Alimentarse para ser feliz

Sentarse a la mesa y devorar un delicioso manjar, probar platos nuevos, o simplemente comer un poco de eso que tanto nos gusta es, sin dudas, un poco de felicidad. Comer, además de una necesidad, es un placer. Y está más que comprobado que algunos alimentos son capaces de activar nuestras zonas del cerebro relacionadas y la producción de serotonina, también conocida como la “hormona de la felicidad”.

Aunque el cuerpo produce esta hormona de forma natural, producto de la síntesis de la glucosa y triptófano, unos ajustes en tu alimentación pueden ayudar a que sus cantidades aumenten, generando que tu humor mejore para enfrentar el día a día.

Entre los alimentos que te ayudarán podemos destacar a los frutos secos, altos en magnesio, con propiedades antiestrés sobre el organismo, por lo que reducen la ansiedad y mejoran el sueño.

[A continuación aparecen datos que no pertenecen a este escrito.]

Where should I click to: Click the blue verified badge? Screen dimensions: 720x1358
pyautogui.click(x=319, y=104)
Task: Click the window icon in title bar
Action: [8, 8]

Otros que no deben faltar en tu dieta son el pescado, la carne y huevos: ricos en carbohidratos y ricos en profanos; combinación que se traduce en vitalidad y bienestar.

Por otro lado, el cambur, la piña, el aguacate y la ciruela están entre las frutas que más acción tienen en la producción de serotonina; mientras que otras como la naranja y el kiwi también te aportan vitamina C, vital para fortalecer tu sistema inmunológico ante cualquier situación de estrés o virus.

Finalmente, está el que parece ser el rey de la serotonina y, por tanto, de la felicidad: los derivados del cacao, también léase como chocolate. Su sabor y el placer de comerlo producen endorfina, inhibidor de la transmisión del dolor, y está lleno de triptófano.

Siendo el desayuno la primera comida del día, es un momento perfecto para incluir en nuestro plato alguno de estos alimentos. No solo para comenzar el día con buen pie, sino también porque la mañana es el mejor momento del día para que el organismo procese los azúcares. Eso sí, recuerda que la moderación es fundamental cuando de alimentación se trata; así que no debes excederte, ya que una sobrecarga de glucosa y triptófano harán que tu cuerpo tenga que trabajar en demasía, lo que se puede traducir en un poco de cansancio.

De lo bueno, lo justo… Dicen algunos por ahí, ¿no?